— WHAT YOU ARE ASKED TO DO —
Please express everything from the line containing "You are a computer-use agent. 621x386 pixels." down to the end of the lines as a two-column CSV with the headers input and output. Pair each text with its answer in one row, put each field in quotes, turn line breaks into spaces, and leave the pictures out.

— DATA LISTING —
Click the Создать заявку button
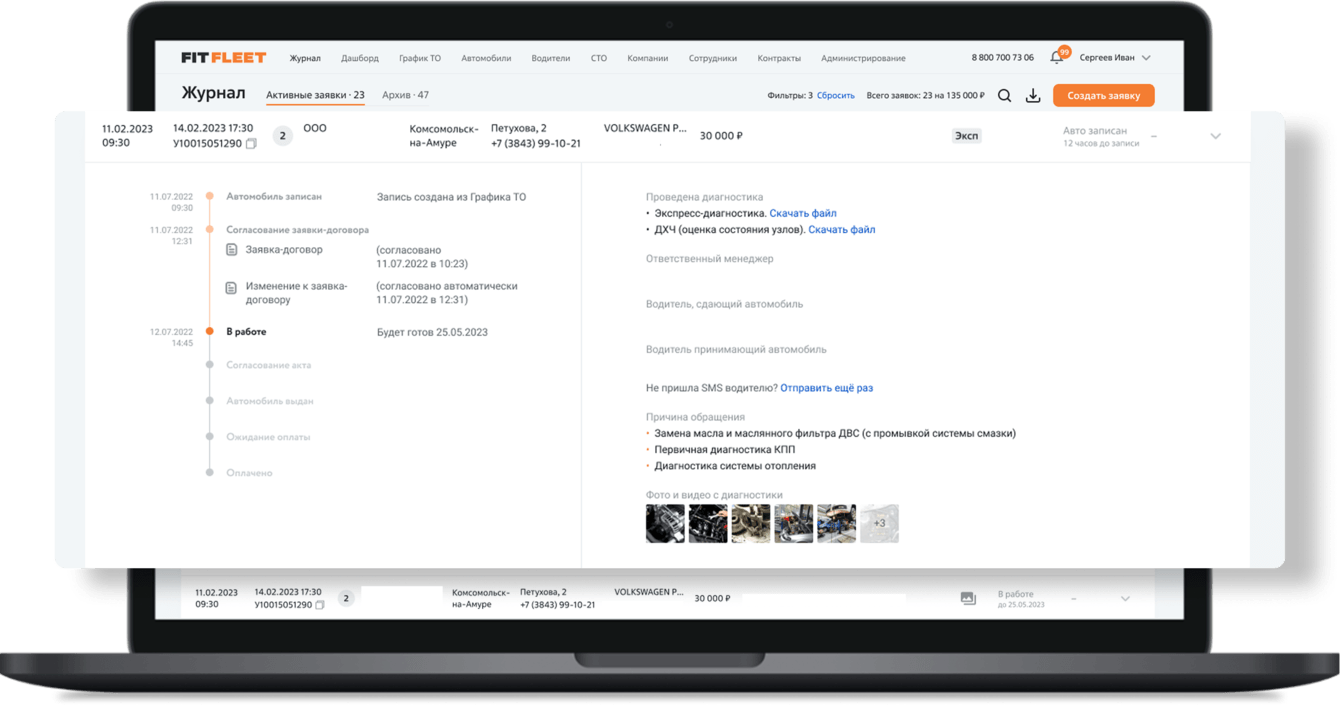 [1103, 95]
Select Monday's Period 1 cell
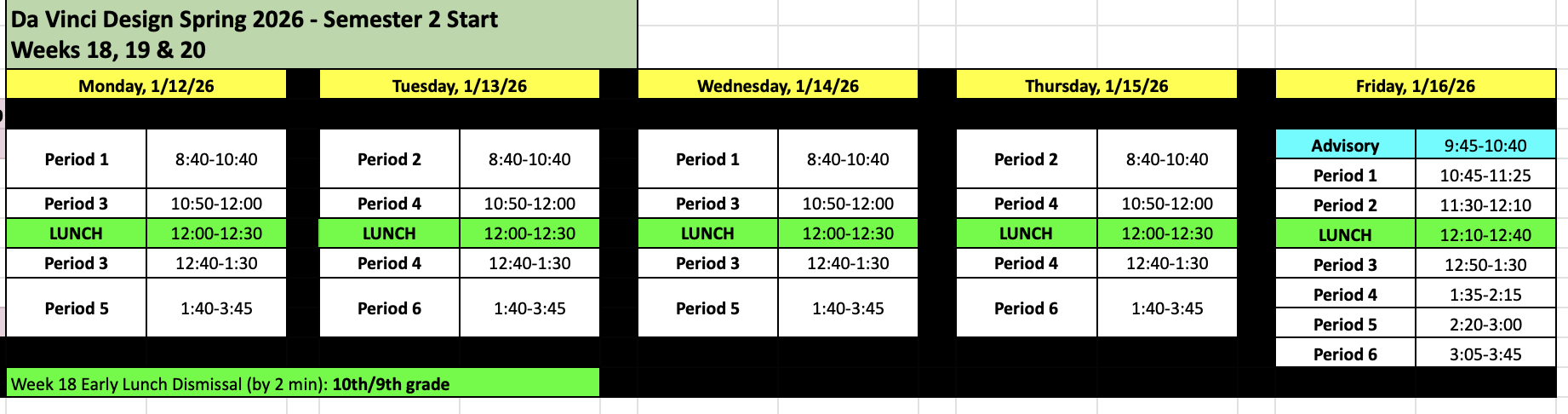1568x414 pixels. point(77,159)
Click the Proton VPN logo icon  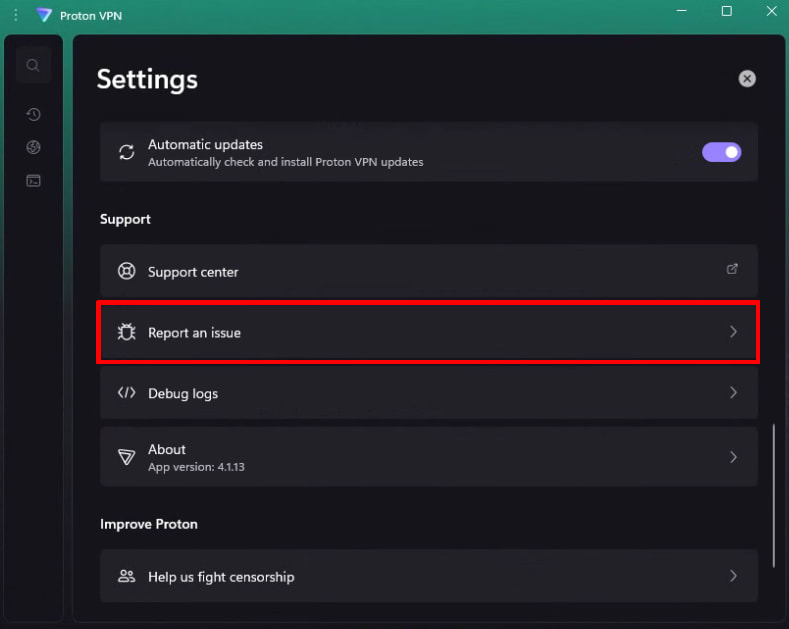click(x=43, y=15)
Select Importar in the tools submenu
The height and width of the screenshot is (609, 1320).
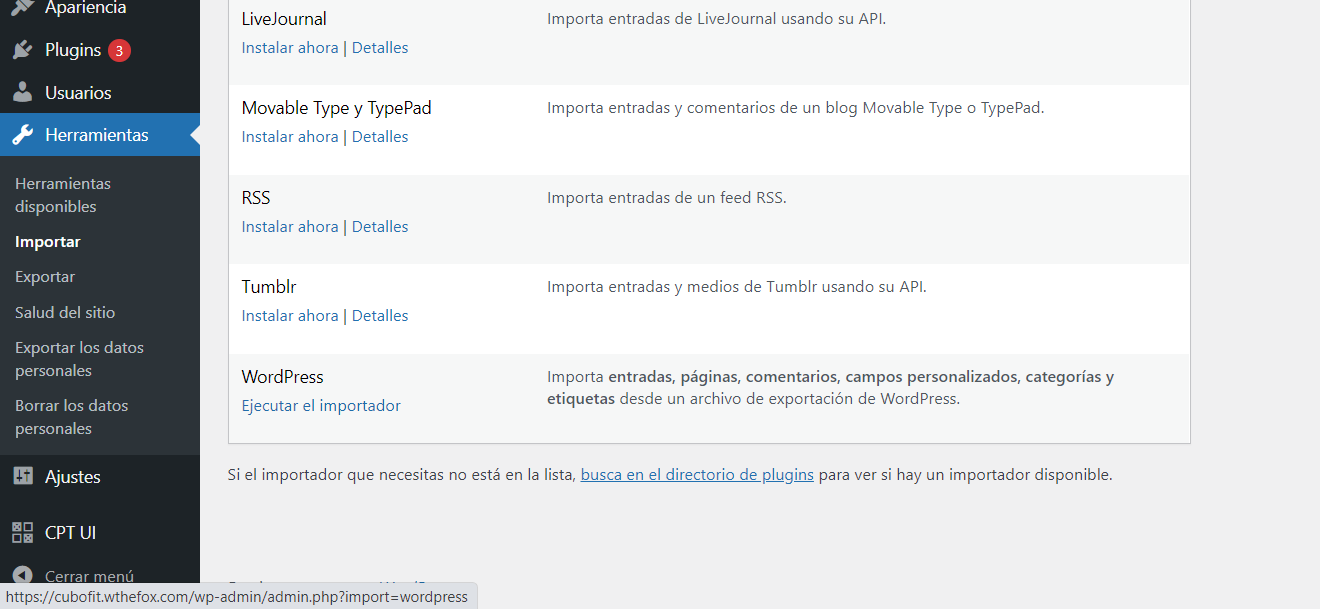coord(48,242)
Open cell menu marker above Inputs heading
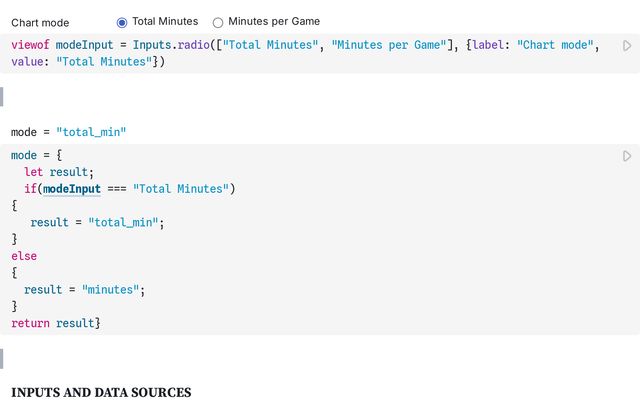Image resolution: width=640 pixels, height=400 pixels. pos(2,359)
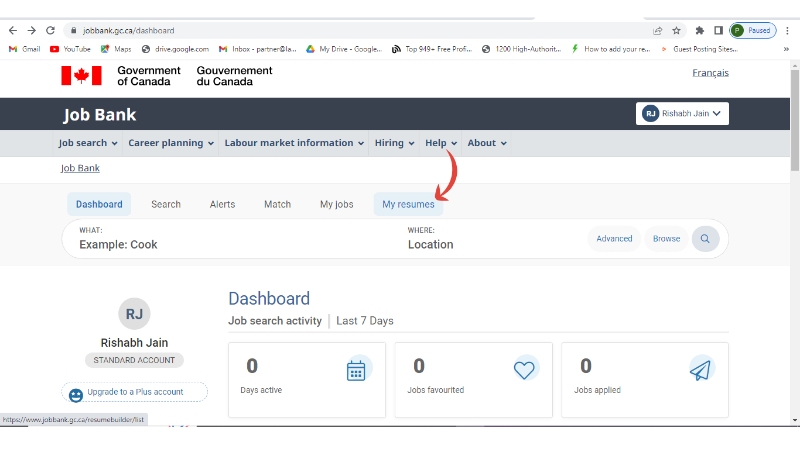Click the Advanced search button
Screen dimensions: 800x449
[x=614, y=239]
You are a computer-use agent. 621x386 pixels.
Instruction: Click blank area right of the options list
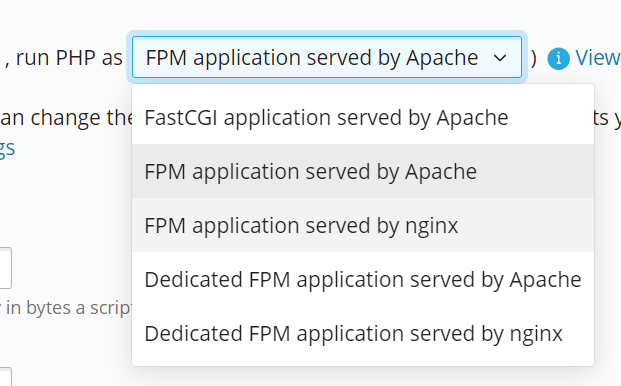tap(608, 238)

— RESPONSE TO THE TASK —
input,output
"You are a computer-use agent. 621x386 pixels. Instruction: Click blank area right of the options list","tap(608, 238)"